Editing DQOps YAML files with Visual Studio Code

YAML schema overview

In DQOps, the configuration of data quality checks is defined in the YAML files. YAML is a human-readable data serialization language that is often used for writing configuration files.

Defining data quality checks in the YAML files allows to store the data quality check configuration in a source code repository. The data quality checks can be
versioned along with any other pipeline code or machine learning code.

When the DQOps YAML files are edited in Visual Studio Code, syntax highlighting and code completion is supported.

In order to enable support for the DQOps file schema in Visual Studio Code, the first line of the YAML file must have a reference to a YAML file schema that is published by DQOps, as showing on the following example. Visual Studio Code uses the schema file for validation and syntax highlighting.

# yaml-language-server: $schema=
apiVersion: dqo/v1
kind: table
              max_percent: 1.0
        - This is the column that is analyzed for data quality issues

Because DQOps validates the apiVersion and the kind fields, the best way to create a new DQOps compliant YAML file is by using the DQOps user inteface to create a new file, and edit it in Visual Studio Code later.

List of schema files

The urls to all supported schema files are listed below. The file paths are relative to the DQOps user home folder.

Type File location YAML schema url
Data source connection sources/<connection>/connection.dqoconnection.yaml
Custom check definition checks/**/*.dqocheck.yaml
Custom dashboard list settings/dashboardslist.dqodashboards.yaml
Default notification webhooks settings/defaultnotifications.dqonotifications.yaml
Default data observability checks settings/defaultchecks.dqochecks.yaml
Default CRON schedules settings/defaultschedules.dqoschedules.yaml
Local settings .localsettings.dqosettings.yaml
Database specific sensor definition sensors/**/*.dqoprovidersensor.yaml
Data quality rule definition rules/*/*.dqorule.yaml
Sensor definition sensors/**/*.dqosensor.yaml
Table schema sources/<connection>/*.dqotable.yaml

Preparing Visual Studio Code

Before Visual Studio Code can use the DQOps YAML schema for validation and syntax highlighting, a few extensions must be installed.

First, please install the YAML extension by Red Hat as shown on the following example.

YAML extension

If you intend to create custom data quality sensors, please also install the Better Jinja extension by Samuel Colvin.

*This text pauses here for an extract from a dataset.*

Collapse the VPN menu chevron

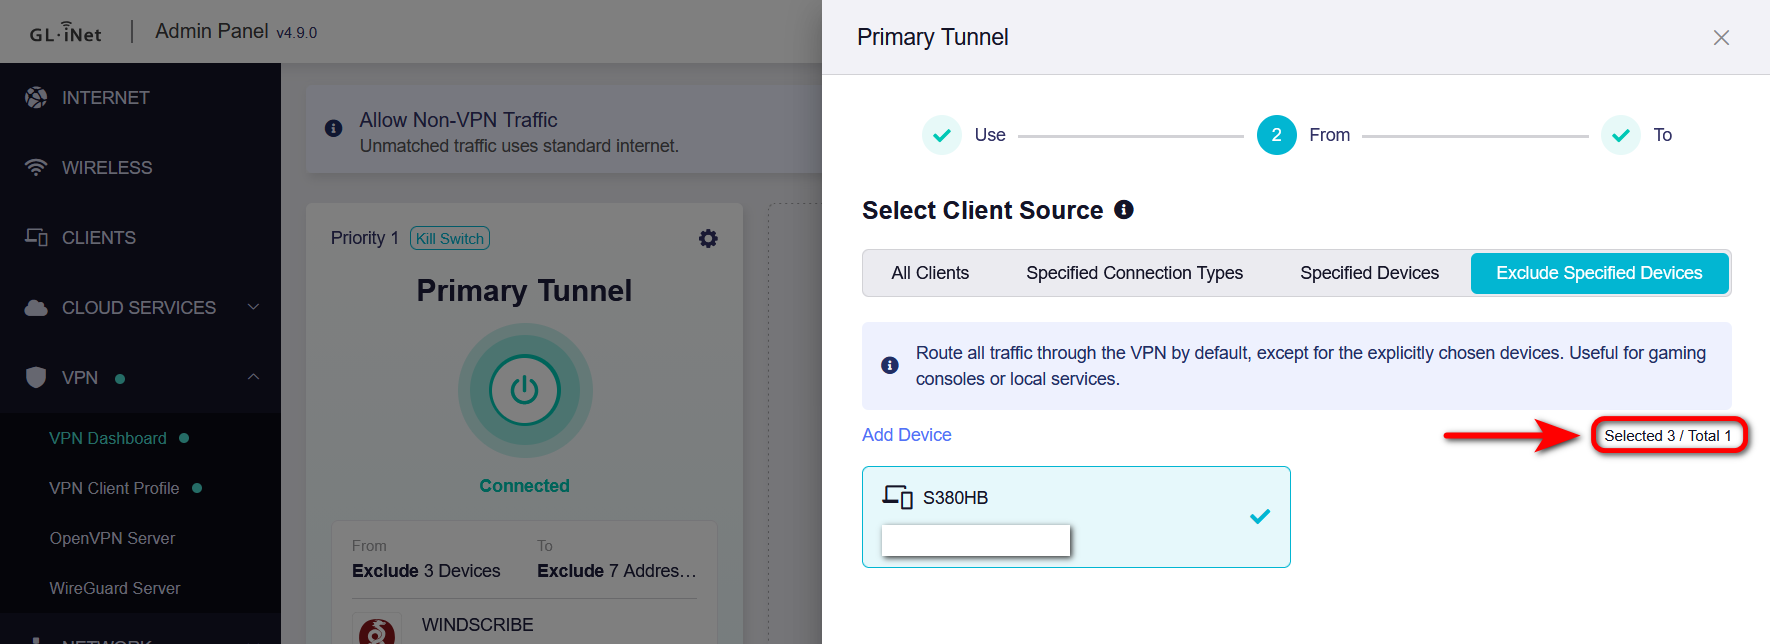[x=253, y=377]
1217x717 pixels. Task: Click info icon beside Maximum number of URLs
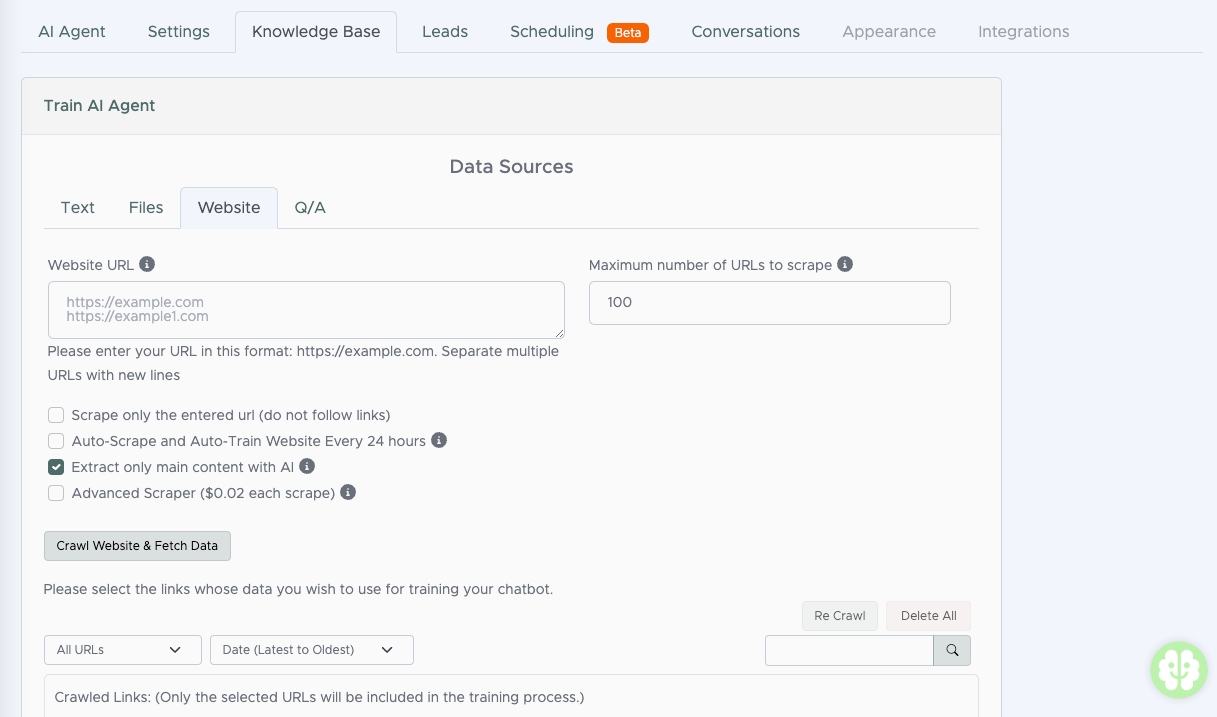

DQOps sensors are defined as Jinja2 templates of SQL queries and are easier to edit with this extension.

Better Jinja extension

Code completion

The following screenshot shows how the .dqotable.yaml file is shown in Visual Studio Code when the YAML schema support is enabled.

Validated DQOps YAML file in Visual Studio Code

Table-level elements

To add a new table-level node, make one empty line, place the cursor in the line at the column where a sibling or a child node should be placed.

Press CTRL+Space to expand the code completion dialog, showing available elements at this level.

Edit DQOps table YAML in VS Code

The above example shows how to add a comments section at the table level. Comments are used to track changes inside the YAML file and are presented in the DQOps user interface.

Add a check category

Data quality checks are grouped in categories as described in the configuring checks article.

The list of check type nodes where categories are listed below. Those nodes are available both at a table root level to configure table-level checks and below a named column to configure column-level checks.

  • profiling_checks
  • monitoring_checks.daily
  • monitoring_checks.monthly
  • partitioned_checks.daily
  • partitioned_checks.monthly

When the cursor is within one of the nodes for check types, press CTRL+Space to expand the list of categories available for that check type.

Expanding list of DQOps check categories in VS Code

Add a data quality check

The data quality checks are defined below the category nodes.

Place the cursor below the category node, adding required indenting. Press CTRL+Space to see a list of checks available within that category.

Adding data quality checks in DQOps using VS Code

You may notice an extra node custom_checks that was suggested at this level. The custom_checks is a dictionary of custom checks defined by the user within that category. When configuring a custom check, the element that is added below the custom_checks is the name of the custom check. The name must match the name of a custom check defined in the Configuration section in the DQOps user interface. Code completion for custom checks is limited to the structure, the list of possible sensor's and rule's parameter values are not validated.

Adding an alerting threshold

The data quality issue alerting thresholds are defined by configuring data quality rules. The data quality rules to configure are:

  • warning configures the least severe, warning severity rule
  • error configures a regular, error severity rule
  • fatal configures a fatal severity rule used to pause a data pipeline

Place the cursor below the check node, adding required indenting. Press CTRL+Space to see a list of available nodes.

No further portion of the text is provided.